Even so, Denson calls Keith Richards “the ultimate rock guy” and remembers asking him one night before a show in London what he missed most about the area since moving to the U.S.

“He goes, ‘You know, when I was a kid, this whole town smelled like coal oil and piss. I miss that,’” Denson says about Richards, laughing. “That’s rock and roll right there.”

In addition to singing and playing sax, flute, and piano, Denson says he has recently taken up guitar. Nevertheless, he’s overly modest when asked what the Stones might say he brings to the table.

“Absolutely nothing!” he says. “They’re the fricking Rolling Stones ... They don’t really have a period where they sucked. They’ve got like 3-4 popular tunes on every single record. That’s impossible. Who does that? Prince doesn’t even have a memorable song on every single record.”

That self-effacing attitude is one Denson has carried throughout his career. Despite his successes, he distinctly remembers being a shy kid who relied on Joni Mitchell songs to help him through years of painful heartbreaks.

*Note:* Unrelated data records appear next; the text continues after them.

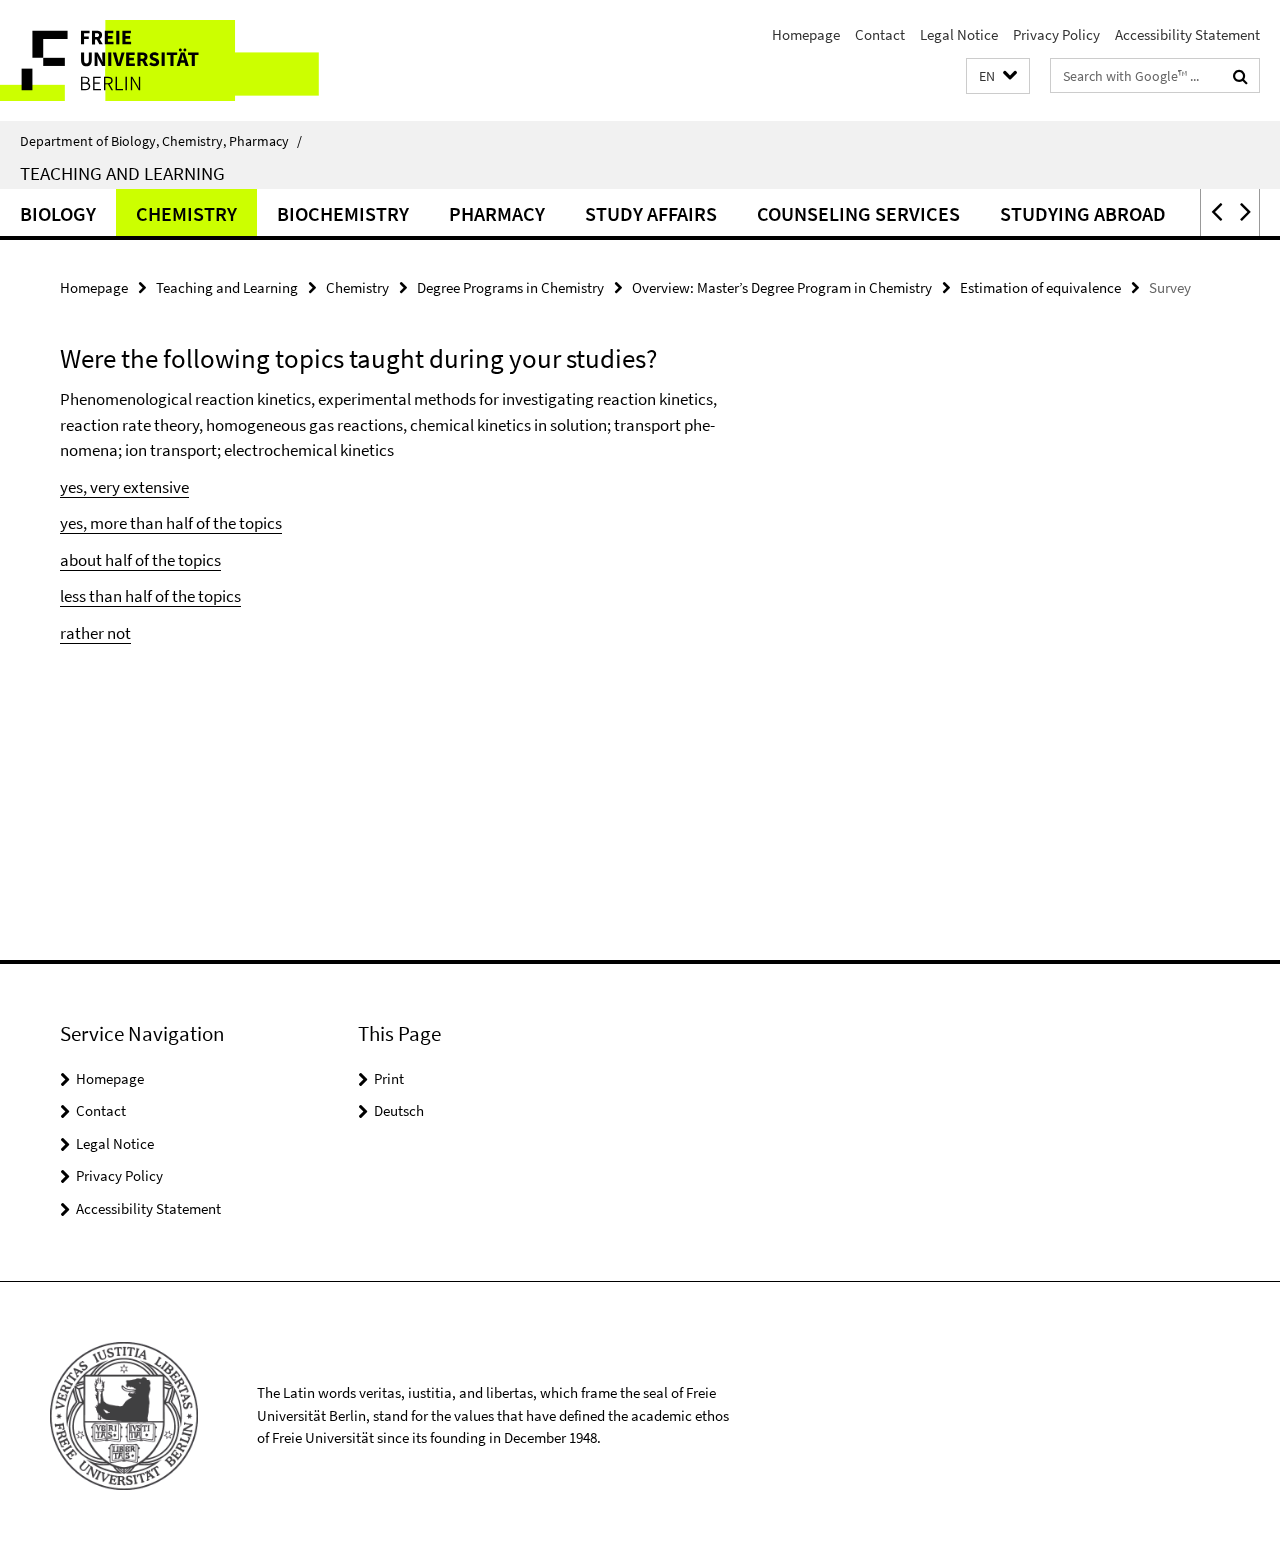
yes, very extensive (124, 487)
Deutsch (399, 1110)
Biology (58, 213)
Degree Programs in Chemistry (510, 287)
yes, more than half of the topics (171, 523)
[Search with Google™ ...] (1240, 76)
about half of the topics (140, 560)
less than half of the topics (150, 596)
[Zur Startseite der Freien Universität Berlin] (167, 60)
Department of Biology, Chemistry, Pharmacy (161, 141)
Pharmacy (497, 213)
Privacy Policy (1056, 34)
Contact (880, 34)
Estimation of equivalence (1040, 287)
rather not (95, 633)
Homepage (806, 34)
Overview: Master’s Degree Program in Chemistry (782, 287)
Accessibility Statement (1187, 34)
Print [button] (389, 1078)
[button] (998, 76)
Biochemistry (343, 213)
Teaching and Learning (122, 173)
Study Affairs (651, 213)
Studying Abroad (1083, 213)
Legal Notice (959, 34)
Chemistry (186, 213)
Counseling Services (858, 213)
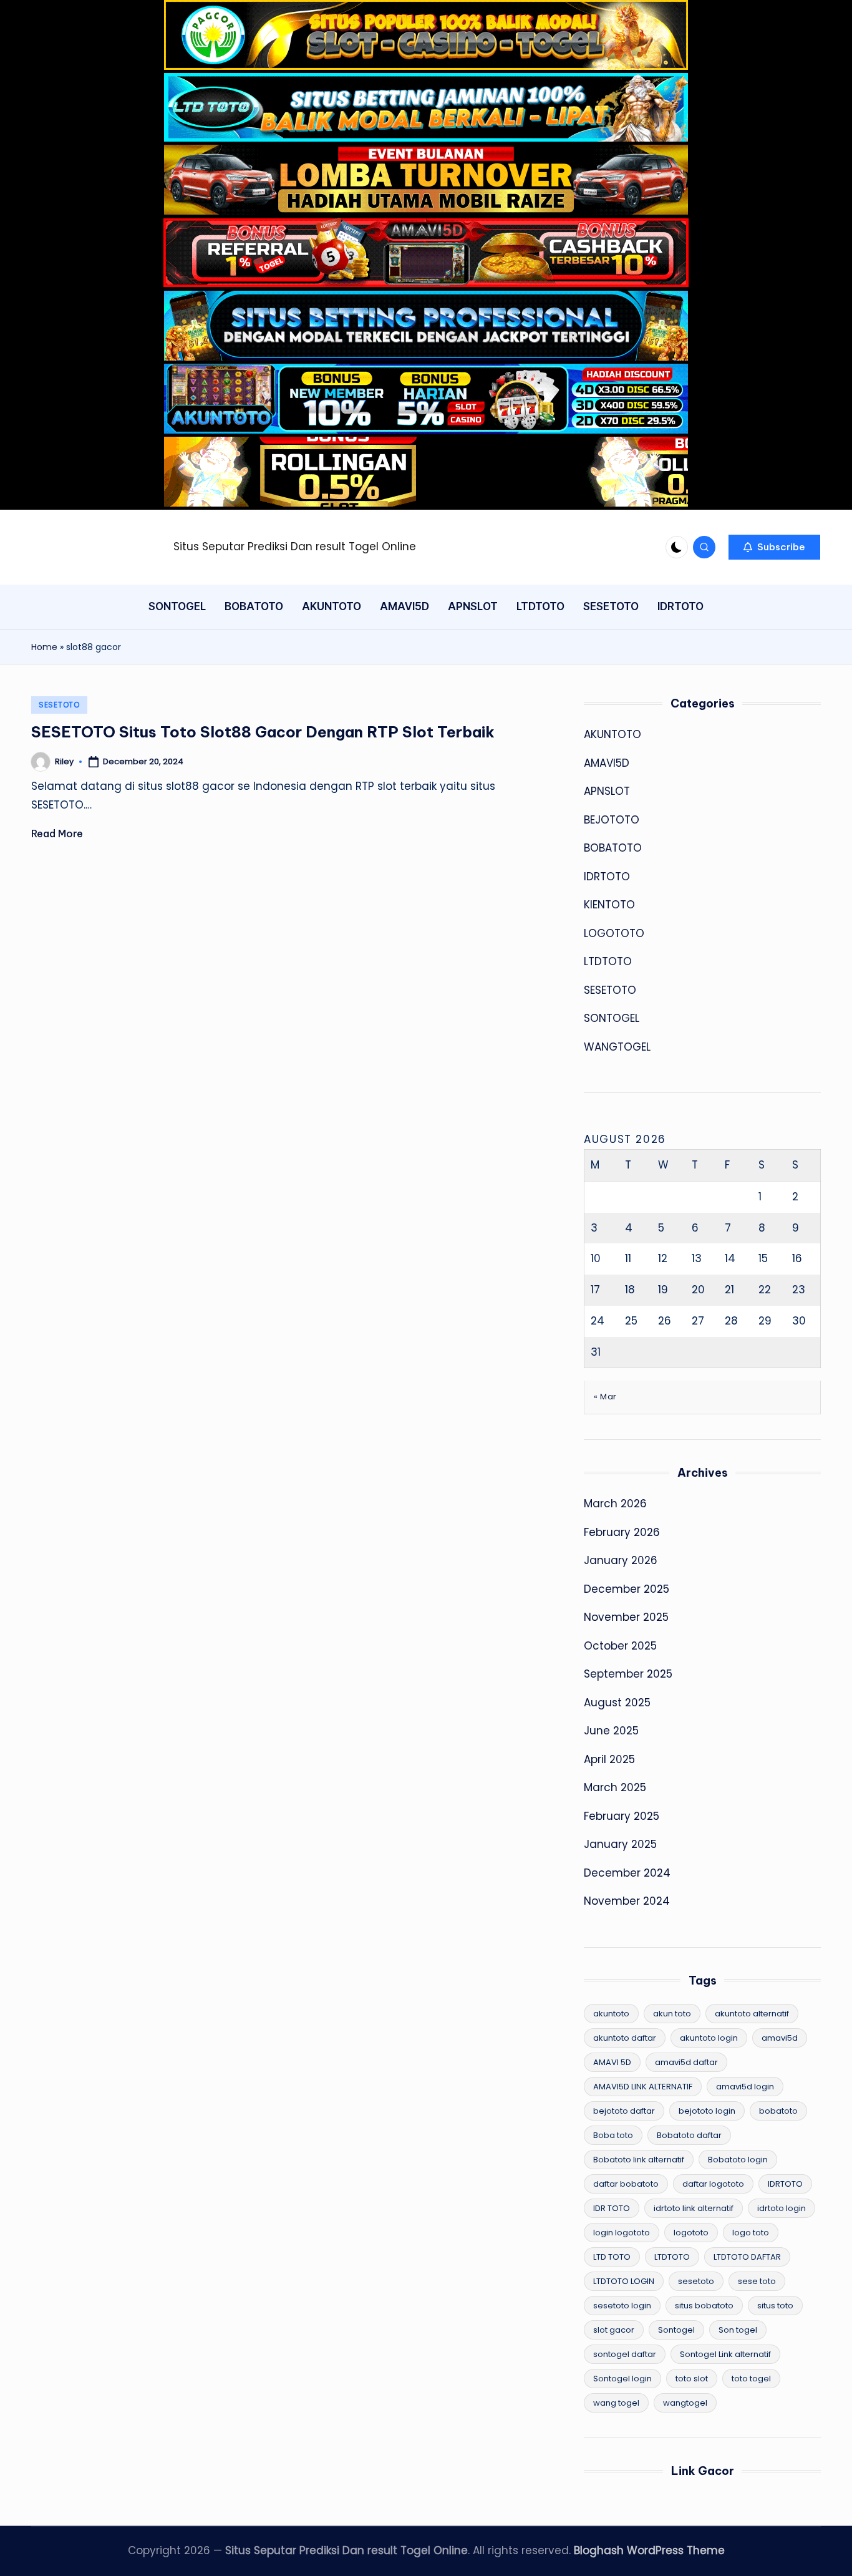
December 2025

“I used to have this recurring dream that Tom Scott (Mitchell’s sax player) would call me and say, ‘Karl, I can’t make Joni’s gig tonight, could you cover for me?’ And I would go to the venue and I’d be onstage getting my horns together and ... there would be no musicians on stage, and then they’d announce, ‘Ladies and gentleman, Joni Mitchell.’ And they would open the curtains and I would wake up,” he says.

So, when the elevator doors opened one summer night in 1989 in New York City and Denson unexpectedly found himself face-to-face with Joni Mitchell, he knew his chance had finally come: He would tell her about his dreams, how much her music meant to him, how much he wanted to work with her.

“I just frickin’ froze,” he says, laughing, but still clearly frustrated. “I was like a deer in the headlights. Could not get a word out. I said hi. That was it. Not I’m a big fan of your music, nothing. Just hi.”

While a Denson-Mitchell collaboration is probably not on the horizon, Denson, at 62, says he is living his dreams. He’s writing a sci-fi screenplay and hopes to have another album out by year's end.

And then there’s the Stones thing – something he still has trouble wrapping his head around.

“Pretty much the same thing goes through my mind every night,” he says. “I’m on stage with the Stones. You know, it’s not something you get used to.”

Karl Denson's Tiny Universe. 8 p.m. Thursday, August 29, and 8 p.m. Friday, August 30, at the Funky Biscuit, 303 SE Mizner Blvd., Boca Raton; 561-395-2929; funkybiscuit.com. Tickets cost $40 to $60 via funkybiscuit.com.

Rolling Stones. 8 p.m. Saturday, August 31, at Hard Rock Stadium, 347 Don Shula Dr., Miami Gardens; 305-943-6678; hardrockstadium.com. Tickets cost $44.50 to $494.50 via ticketmaster.com.